Justiça do Amazonas determina semiaberto para indígena que denunciou abusos em delegacia
Decisão prevê plano de saúde física e mental, enquanto seguem investigações contra policiais acusados de estupro e tortura
O Tribunal de Justiça do Amazonas (TJAM) decidiu, nesta terça-feira (29), que uma mulher indígena da etnia Kokama, de 29 anos, que denunciou ter sido vítima de abusos enquanto esteve presa em uma delegacia no interior do estado, cumpra o restante da pena em regime semiaberto.
A medida substitui o regime fechado e tem como objetivo viabilizar o acompanhamento psicológico e médico da indígena, que apresentou quadro grave de saúde física e mental após relatar os crimes. A decisão determina que a Secretaria de Estado de Saúde do Amazonas (SES-AM) elabore um plano de atendimento clínico, incluindo o fornecimento de medicamentos. A Fundação Nacional dos Povos Indígenas (Funai) também foi designada para acompanhar a mulher durante o cumprimento da pena.

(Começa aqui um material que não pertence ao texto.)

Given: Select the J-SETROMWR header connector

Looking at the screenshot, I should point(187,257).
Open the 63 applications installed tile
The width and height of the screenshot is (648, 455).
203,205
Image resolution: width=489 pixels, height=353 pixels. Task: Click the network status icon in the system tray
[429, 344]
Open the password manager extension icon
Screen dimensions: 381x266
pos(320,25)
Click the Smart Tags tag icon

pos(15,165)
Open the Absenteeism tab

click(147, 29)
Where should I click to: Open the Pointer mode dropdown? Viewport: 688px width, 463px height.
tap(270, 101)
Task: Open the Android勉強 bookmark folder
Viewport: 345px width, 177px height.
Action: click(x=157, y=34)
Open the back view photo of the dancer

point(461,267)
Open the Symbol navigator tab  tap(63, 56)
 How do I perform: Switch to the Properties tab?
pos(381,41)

Denúncia envolve crimes de estupro, tortura e violência institucional
Indígena permaneceu nove meses detida em cela masculina
A indígena foi presa em novembro de 2022, após a polícia atender uma ocorrência de suposta violência doméstica. Na delegacia de Santo Antônio do Içá, os agentes identificaram um mandado de prisão aberto contra ela, relacionado a um caso de homicídio em Manaus, em 2018.

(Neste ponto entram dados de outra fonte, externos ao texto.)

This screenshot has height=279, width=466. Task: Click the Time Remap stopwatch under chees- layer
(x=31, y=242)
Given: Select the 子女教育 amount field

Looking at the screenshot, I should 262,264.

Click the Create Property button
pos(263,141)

Sem celas femininas disponíveis, a mulher foi mantida presa em uma cela com homens, condição que teria favorecido a ocorrência dos abusos. Segundo o processo, entre novembro de 2022 e agosto de 2023, ela foi vítima de agressões físicas, abusos morais e estupros cometidos por agentes públicos.
Os crimes teriam ocorrido em diferentes espaços da delegacia, como na cela, na cozinha e na sala onde eram armazenadas armas. Em depoimento, ela relatou ter sido agredida mesmo com o filho pequeno ao lado. A denúncia só foi formalizada em agosto de 2023, após sua transferência para a Unidade Prisional Feminina de Manaus.
Cinco suspeitos presos; um está foragido
Até o momento, cinco pessoas foram presas por envolvimento no caso. Os suspeitos incluem quatro policiais militares e um guarda municipal. Um sexto investigado segue foragido.
As prisões ocorreram em diferentes municípios:
- Tabatinga: Soldado Nestor Martin Ruiz Reátegui e Luiz Castro Rodrigues Júnior
- Manaus: 1º Sargento Osiel Freitas da Silva
- Santo Antônio do Içá: Cabo Claudemberg Lofiego Cacau e o Guarda Municipal Maurício Faba Nunes
As detenções fazem parte de mandados expedidos pelo Ministério Público do Amazonas (MPAM), com apoio da Polícia Militar (PMAM) e do Grupo de Atuação Especial de Combate ao Crime Organizado (Gaeco).
Polícia Militar investiga agentes acusados do crime
Em nota oficial, a PM do Amazonas afirmou que acompanha as investigações e que abriu procedimentos internos para apurar a conduta dos envolvidos. Os agentes foram afastados das atividades externas e tiveram suas armas recolhidas. A corporação destacou que repudia qualquer desvio de conduta e reforçou o compromisso de colaborar com o Ministério Público para o esclarecimento dos fatos.
Os investigados podem responder por crimes como estupro de vulnerável, estupro qualificado e tortura, todos supostamente praticados durante o período de detenção da vítima em condições precárias e sem a estrutura mínima exigida por lei.